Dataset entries
++++++++++

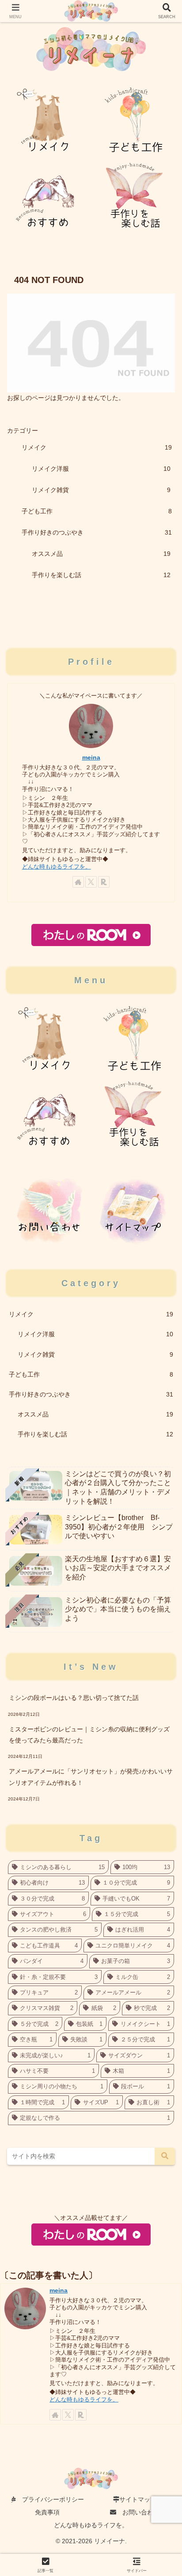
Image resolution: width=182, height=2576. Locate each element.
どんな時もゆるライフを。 (56, 867)
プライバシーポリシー (50, 2499)
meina (91, 757)
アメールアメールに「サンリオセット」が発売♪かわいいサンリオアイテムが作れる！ (91, 1777)
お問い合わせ (137, 2512)
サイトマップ (137, 2499)
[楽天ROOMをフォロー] (104, 882)
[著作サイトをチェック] (78, 882)
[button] (165, 2156)
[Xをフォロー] (91, 882)
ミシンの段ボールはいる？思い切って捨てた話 (74, 1697)
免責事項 (47, 2512)
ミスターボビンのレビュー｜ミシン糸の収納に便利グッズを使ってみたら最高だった (89, 1735)
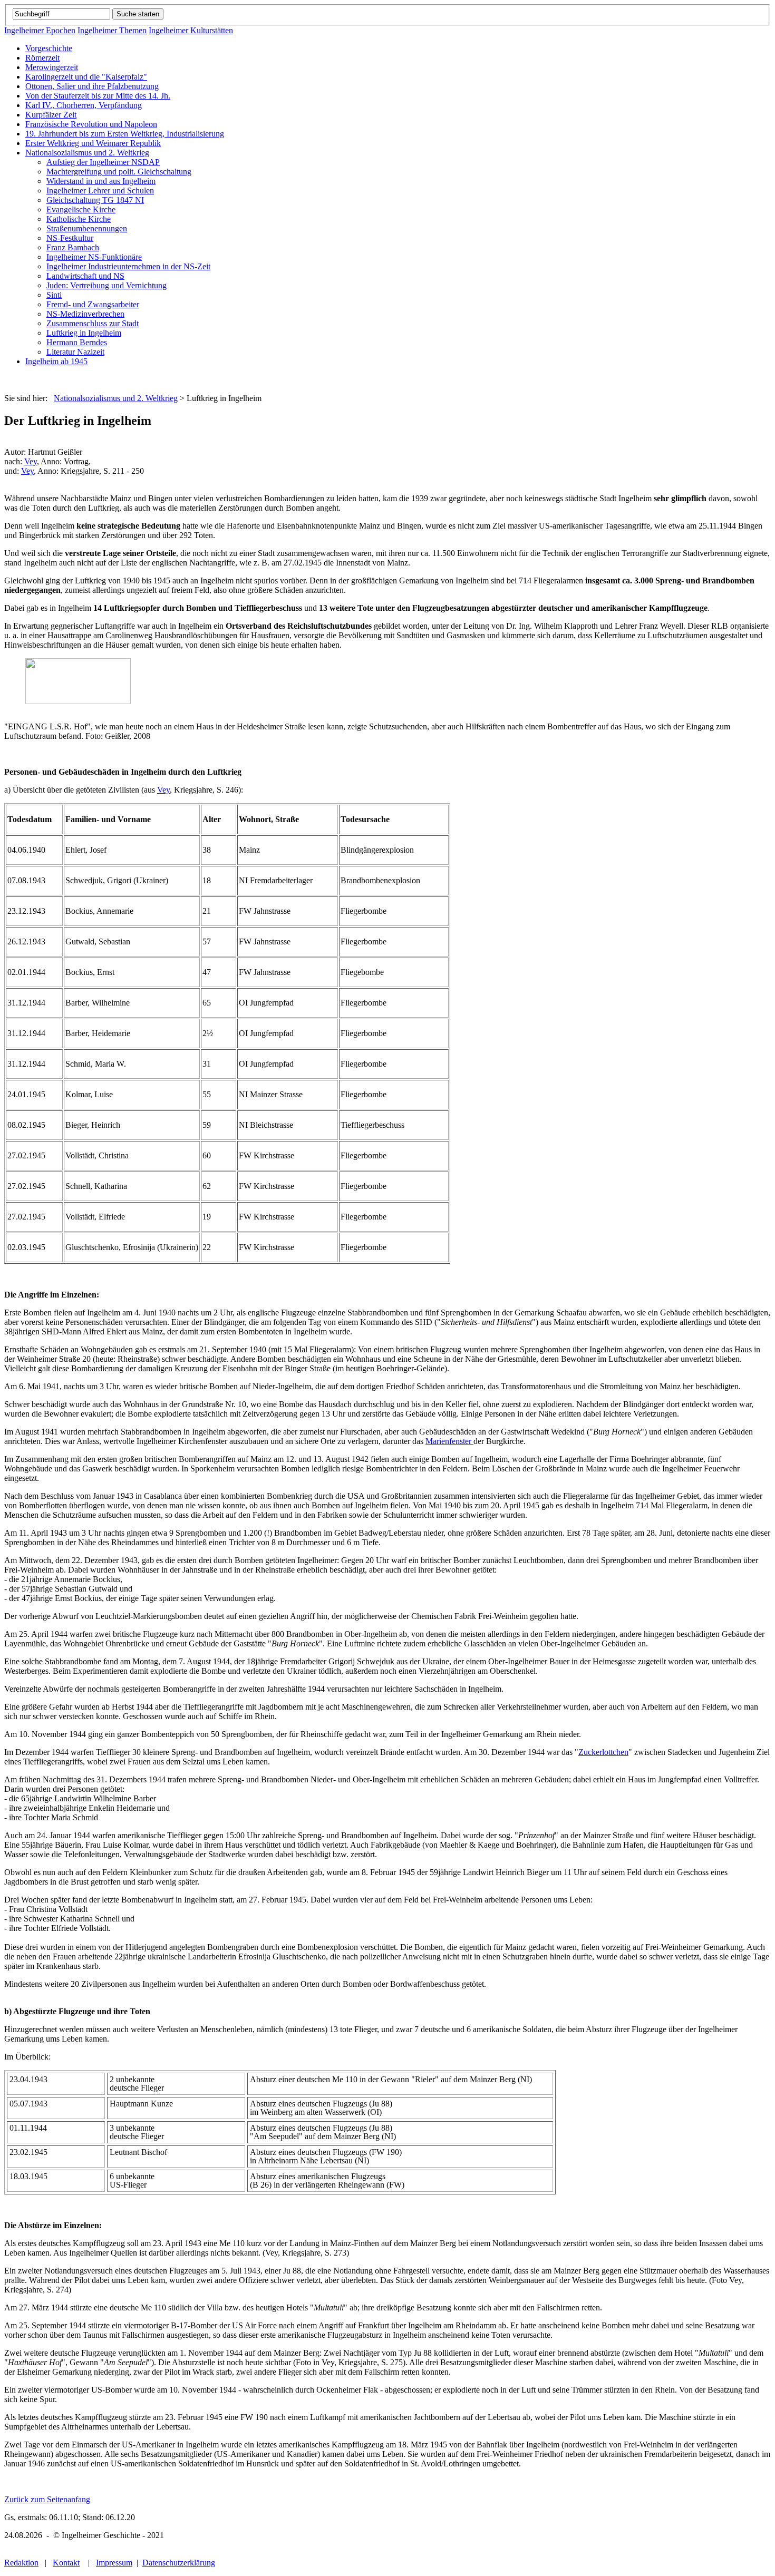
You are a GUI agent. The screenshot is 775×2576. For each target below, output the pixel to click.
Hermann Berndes (76, 342)
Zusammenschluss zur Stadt (92, 323)
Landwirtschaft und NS (85, 275)
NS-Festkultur (69, 237)
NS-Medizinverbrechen (85, 313)
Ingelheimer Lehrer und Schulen (100, 190)
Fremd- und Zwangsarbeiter (92, 304)
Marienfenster (449, 1441)
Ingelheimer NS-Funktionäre (94, 256)
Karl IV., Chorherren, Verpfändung (83, 105)
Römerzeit (42, 57)
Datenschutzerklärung (178, 2562)
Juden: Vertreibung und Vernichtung (106, 285)
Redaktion (21, 2562)
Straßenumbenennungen (86, 228)
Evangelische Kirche (80, 209)
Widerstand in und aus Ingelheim (101, 181)
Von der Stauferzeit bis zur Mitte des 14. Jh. (97, 95)
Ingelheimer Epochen (39, 30)
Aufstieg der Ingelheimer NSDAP (103, 162)
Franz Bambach (72, 247)
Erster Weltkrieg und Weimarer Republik (93, 143)
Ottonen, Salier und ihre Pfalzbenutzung (92, 86)
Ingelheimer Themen (112, 30)
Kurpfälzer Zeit (50, 114)
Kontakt (66, 2562)
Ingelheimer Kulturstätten (191, 30)
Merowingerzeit (51, 67)
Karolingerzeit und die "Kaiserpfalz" (86, 76)
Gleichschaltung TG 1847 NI (95, 200)
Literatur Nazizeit (75, 351)
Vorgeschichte (48, 48)
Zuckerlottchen (603, 1752)
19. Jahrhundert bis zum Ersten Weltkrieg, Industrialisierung (124, 133)
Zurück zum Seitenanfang (47, 2499)
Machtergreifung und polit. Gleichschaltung (118, 171)
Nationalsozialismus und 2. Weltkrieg (87, 152)
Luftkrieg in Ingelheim (83, 332)
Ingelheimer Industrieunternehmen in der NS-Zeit (128, 266)
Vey (30, 461)
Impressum (114, 2562)
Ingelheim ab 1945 (56, 361)
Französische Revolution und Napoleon (91, 124)
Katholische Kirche (78, 218)
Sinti (54, 294)
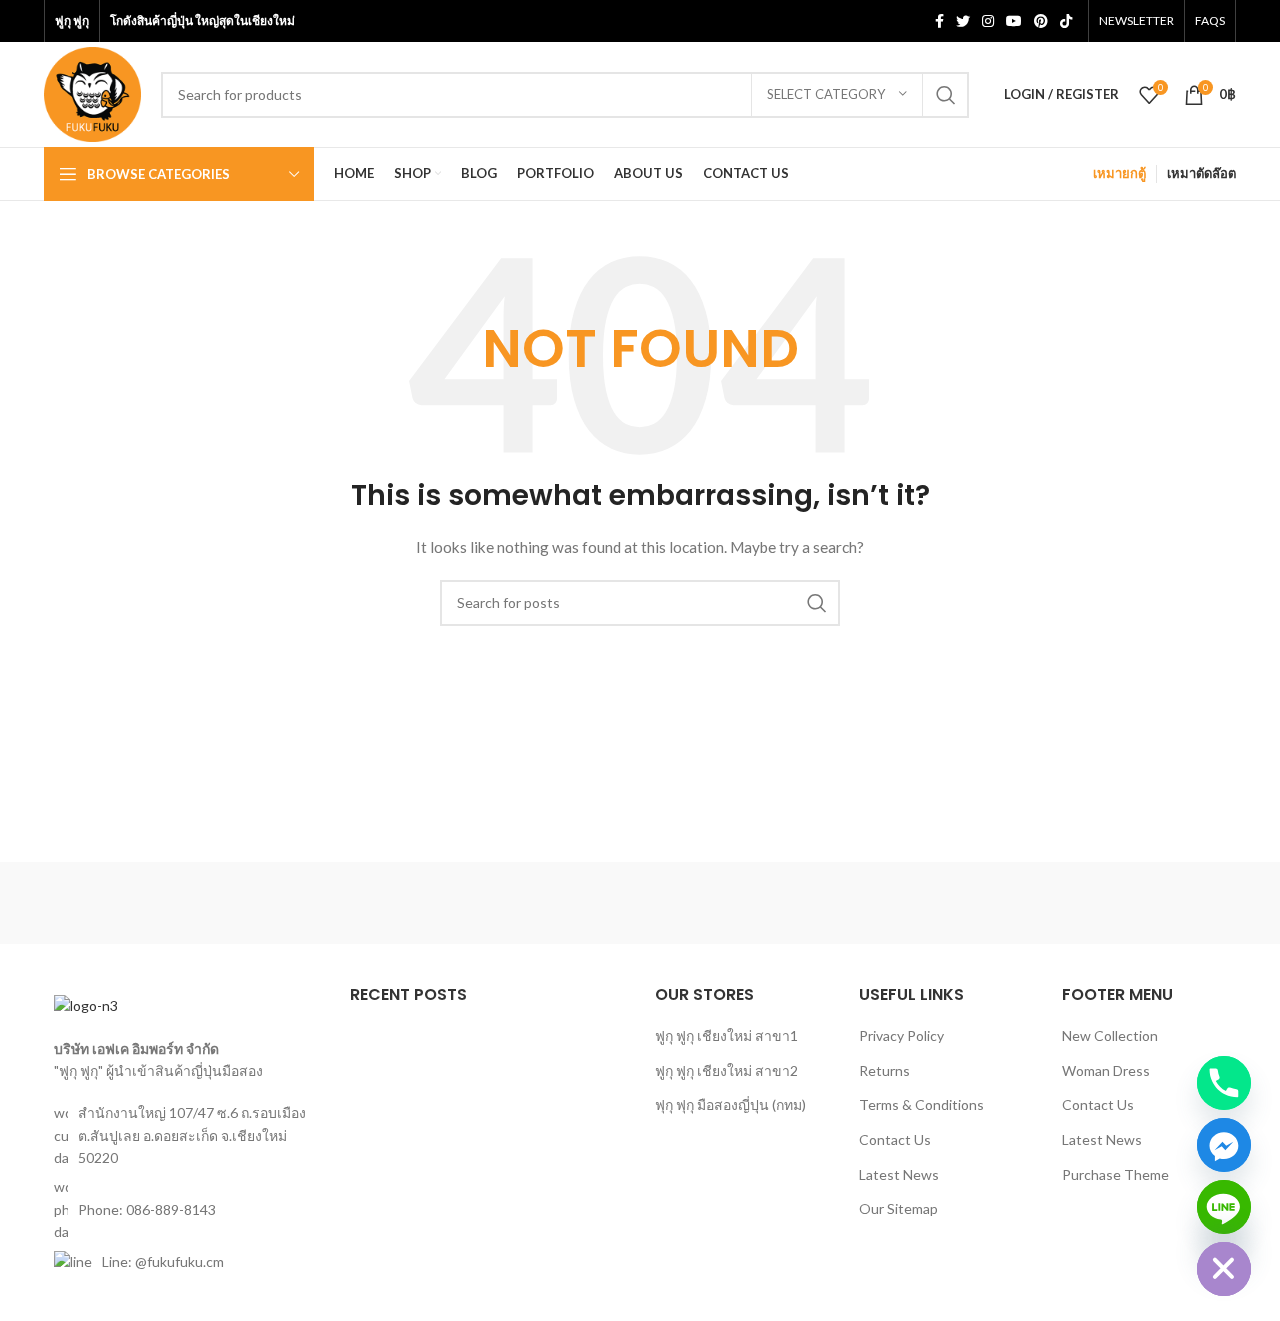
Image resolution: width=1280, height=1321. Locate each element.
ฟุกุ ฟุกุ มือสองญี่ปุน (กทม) (730, 1104)
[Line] (1224, 1207)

++++++++++

* [ACTIVITY] Make an exact copy of the records from their first line through the line containing "[Xをフォロー] (91, 882)", both ends included, with the pictures omitted.

* [COMPLETED EXERCISE]
Image resolution: width=182, height=2576. Locate each element.
どんな時もゆるライフを。 (56, 867)
プライバシーポリシー (50, 2499)
meina (91, 757)
アメールアメールに「サンリオセット」が発売♪かわいいサンリオアイテムが作れる！ (91, 1777)
お問い合わせ (137, 2512)
サイトマップ (137, 2499)
[楽天ROOMをフォロー] (104, 882)
[著作サイトをチェック] (78, 882)
[button] (165, 2156)
[Xをフォロー] (91, 882)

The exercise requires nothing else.